== Segment start ==

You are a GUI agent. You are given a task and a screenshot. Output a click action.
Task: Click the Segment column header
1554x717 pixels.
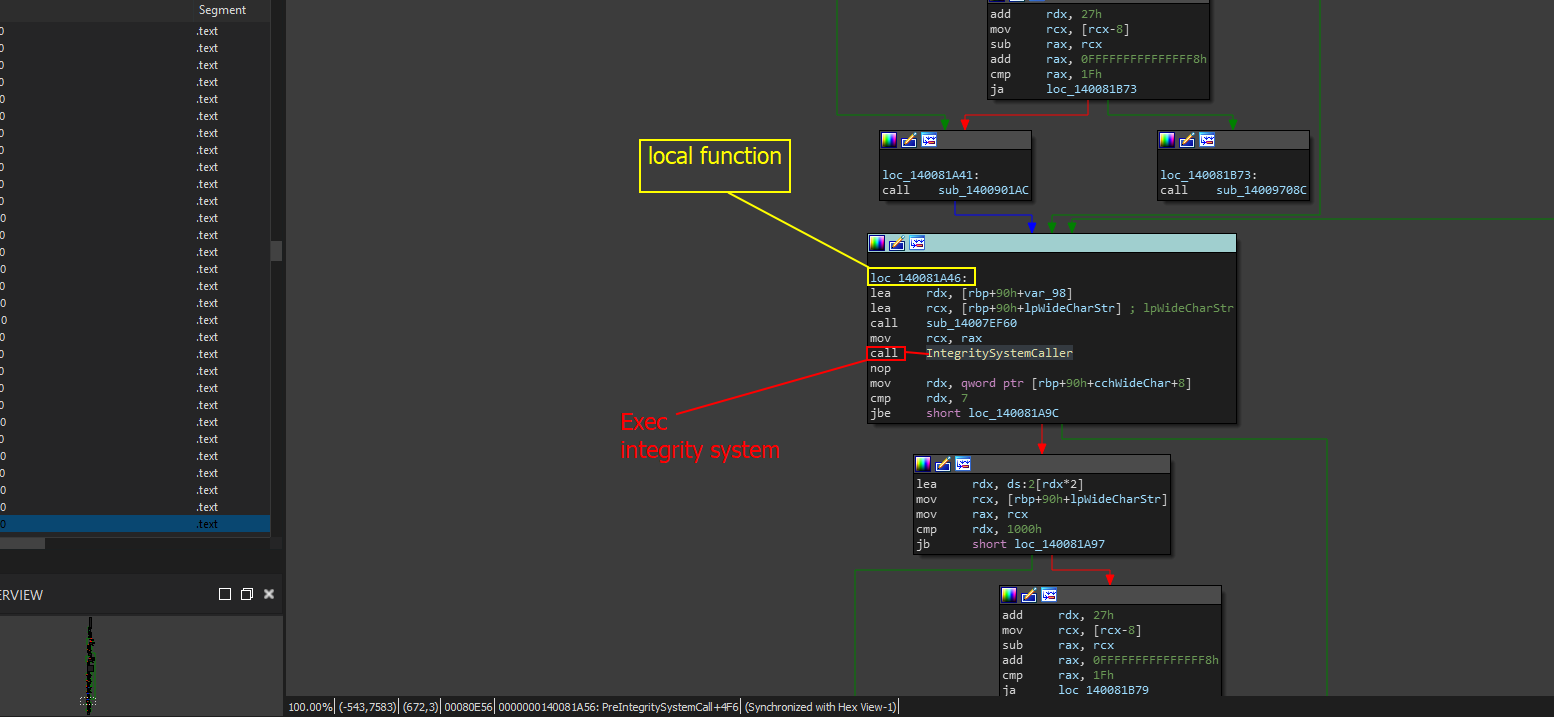point(222,10)
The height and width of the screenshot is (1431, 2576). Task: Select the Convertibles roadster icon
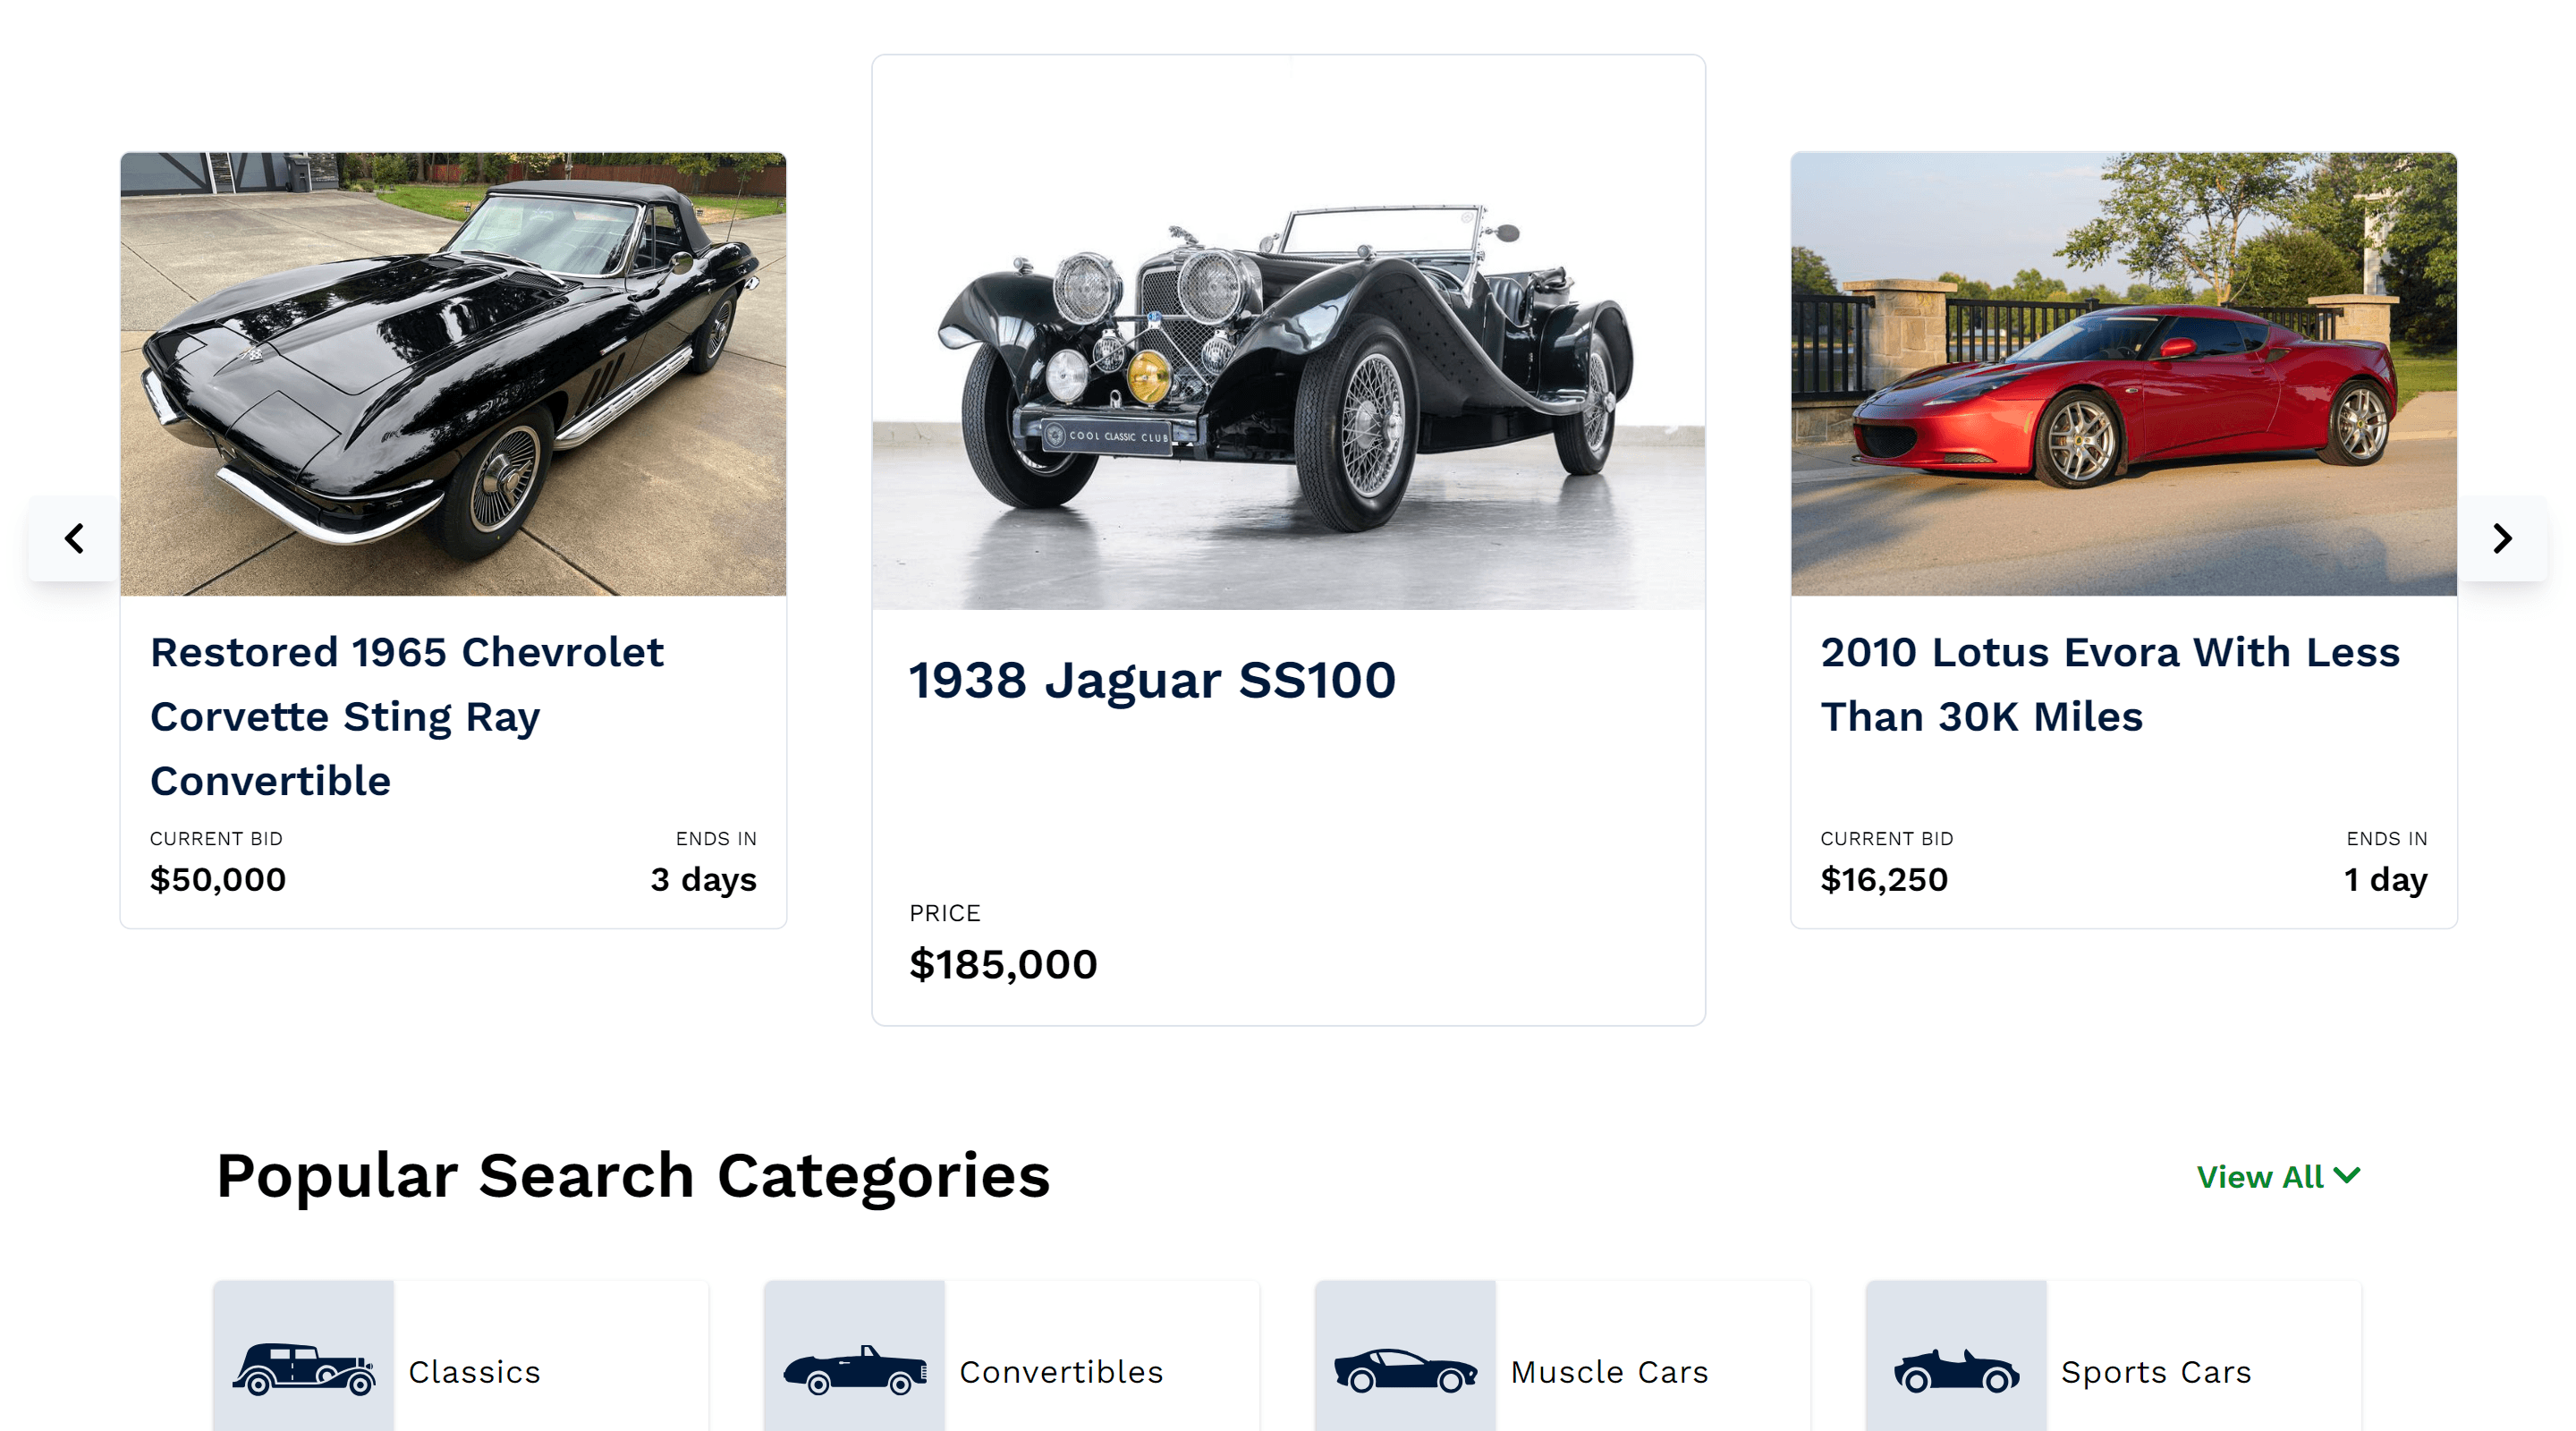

== Segment end ==

The records are to be retyped in full and exactly, with no image carried over.

You are a GUI agent. You are given a task and a screenshot. Output a click action.
Task: Click the Segment column header
1554x717 pixels.
point(222,10)
The height and width of the screenshot is (1431, 2576). Task: Select the Convertibles roadster icon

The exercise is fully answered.